Porque os Relógios têm Rubis? 17 rubis, 21 rubis, 23 rubis... para que servem?
Os relógios automáticos devem ter rubis porque existe frição entre as várias peças de metal, como no balanço por exemplo. Ora se o metal fricionasse com metal o resultado seria uma desgaste destas peças. É por isso importante que o contato seja feito entre peças mais fortes que o metal.
Para evitar este desgaste das peças existem 3 elementos na natureza mais resistentes que o metal: Diamantes, Safiras e Rubis. O elevado custo dos diamantes coloca-os fora do leque das possibilidades de escolha como componentes dos relógios. Os rubis apresentam duas vantagens grandes em relação às safiras: são quase tão duras como o diamante e são facilmente produzidos sinteticamente.
Estas pedras são produzidas a partir de uma mistura de óxido de alumínio e óxido de cromo, submetidos a uma temperatura de 2.000 graus centígrados. As pedras resultantes deste processo são depois polidas nas formas desejadas.
O facto de um relógio poder ter 17, 21 ou até 23 rubis nada quer dizer quanto à sua durabilidade resistência.
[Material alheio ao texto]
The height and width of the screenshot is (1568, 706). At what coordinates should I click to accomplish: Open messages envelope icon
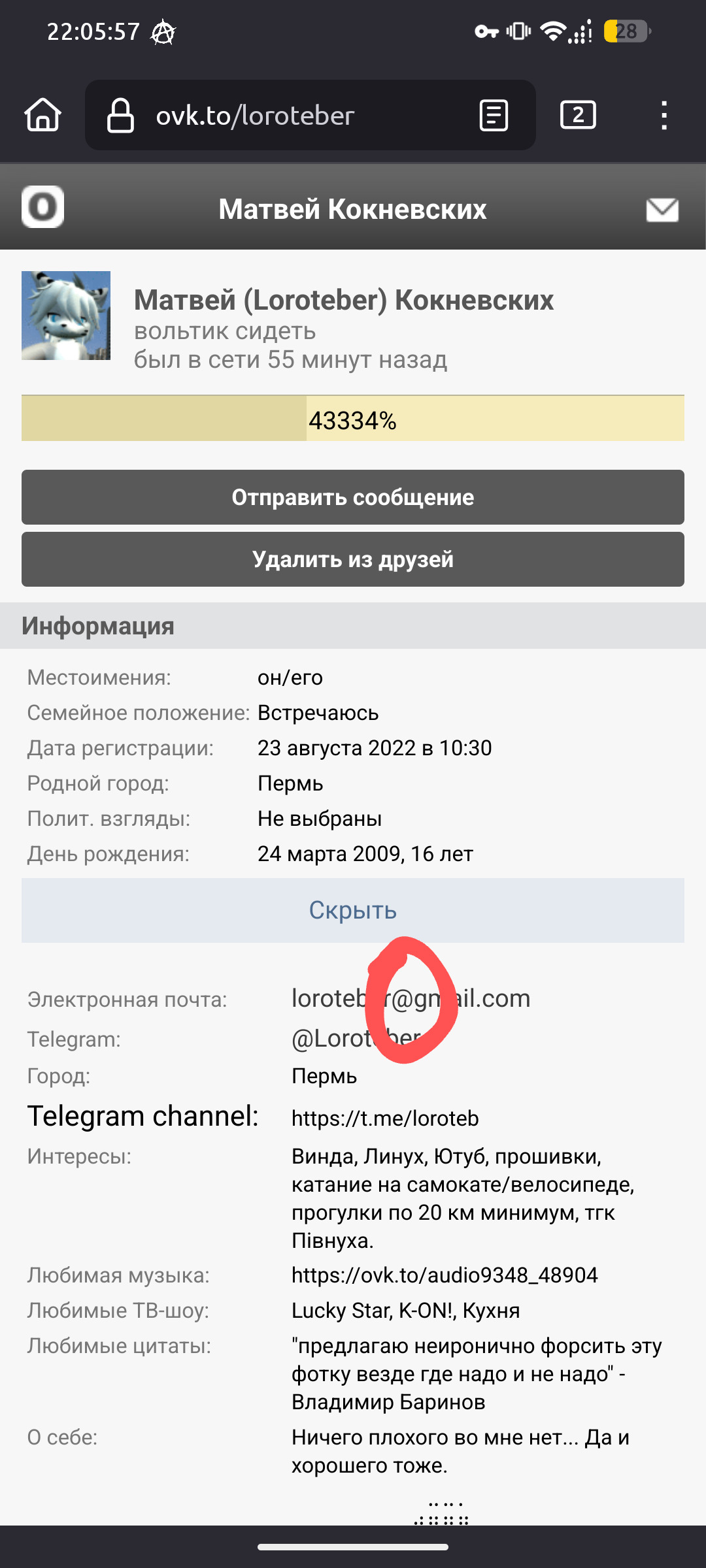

De facto a escolha de 17, 21 ou 23 rubis tem apenas que ver com a conceção do relógio, digamos assim o seu projeto e desenho.
Em resumo:
No caso dos relógios quartzo não há necessidade de prevenir o contato entre as várias peças que compõem os relógios e por isso não há necessidade de fazer uso de rubis.
Podemos concluir que não é de todo verdade que um relógio de 31 rubis tenha mais valor do que um relógio de 17 rubis. O número de rubis é ditado pelo desenho do relógio e a necessidade de prevenção de pontos de contato entre os seus componentes, evitando e anulando a frição.
O preço de fabricação de rubis é um processo barato e por isso não influencia grandemente o custo do relógio.